Food was transferred from the cooking pot using a ladle (kasup) into a lacquerware bowl (itanki) for eating. These bowls were obtained through trade with the ethnic Japanese and were large enough to hold 400 ml worth of food. Chunks of meat or fish that were too large to fit in the bowl were placed on mats woven from reeds. Items such as fish roasted on a spit or sito were eaten by hand, but otherwise, most foods were eaten with chopsticks (pasuy) or spoons (parapasuy). Parapasuy translated literally means “wide chopstick”. Both spoons and chopsticks were carved from wood.

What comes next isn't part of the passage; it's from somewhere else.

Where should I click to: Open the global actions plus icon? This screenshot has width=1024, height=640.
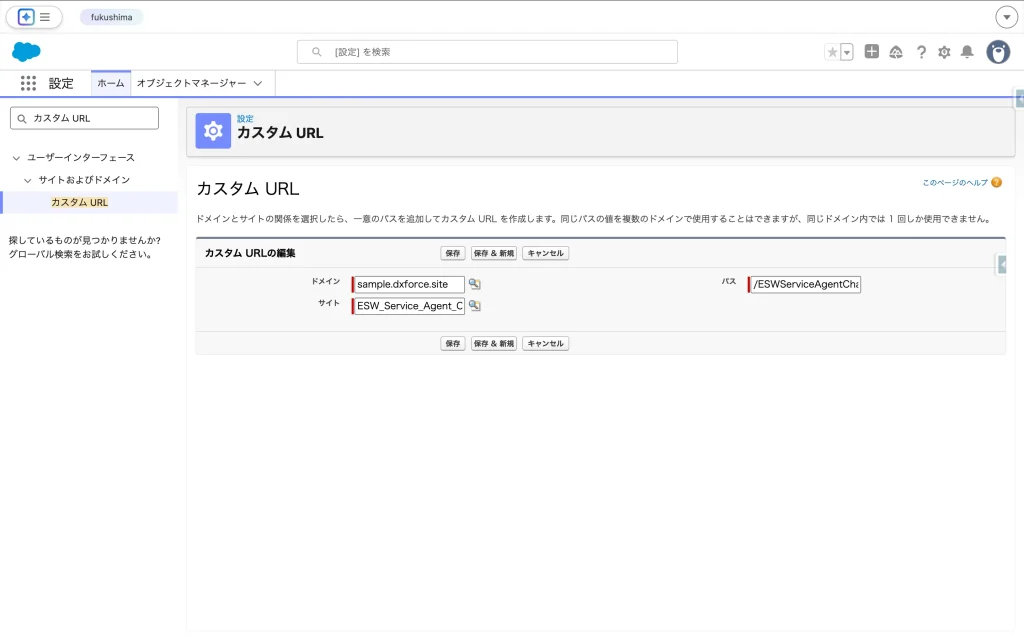[872, 52]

When guests were over for food, the head woman of the house would offer food and say “ipeyan” (please eat). The guest would express their gratitude, and, if it were a valuable meal such as bear meat, they would raise the food to their forehead in thanks before beginning. However, the family would not say anything before eating if there were no guests. Once finished, it was customary to say “hunna” to express their gratitude for the food.

Similar to the ethnic Japanese, it was considered polite to eat all food that was provided. Because of this, it was considered polite to use one's finger to wipe the remaining sauce from inside the bowl and lick it. This custom is the reason for the Ainu name for the pointer finger, “itanki kem atsukep”, literally meaning “bowl-licking finger”.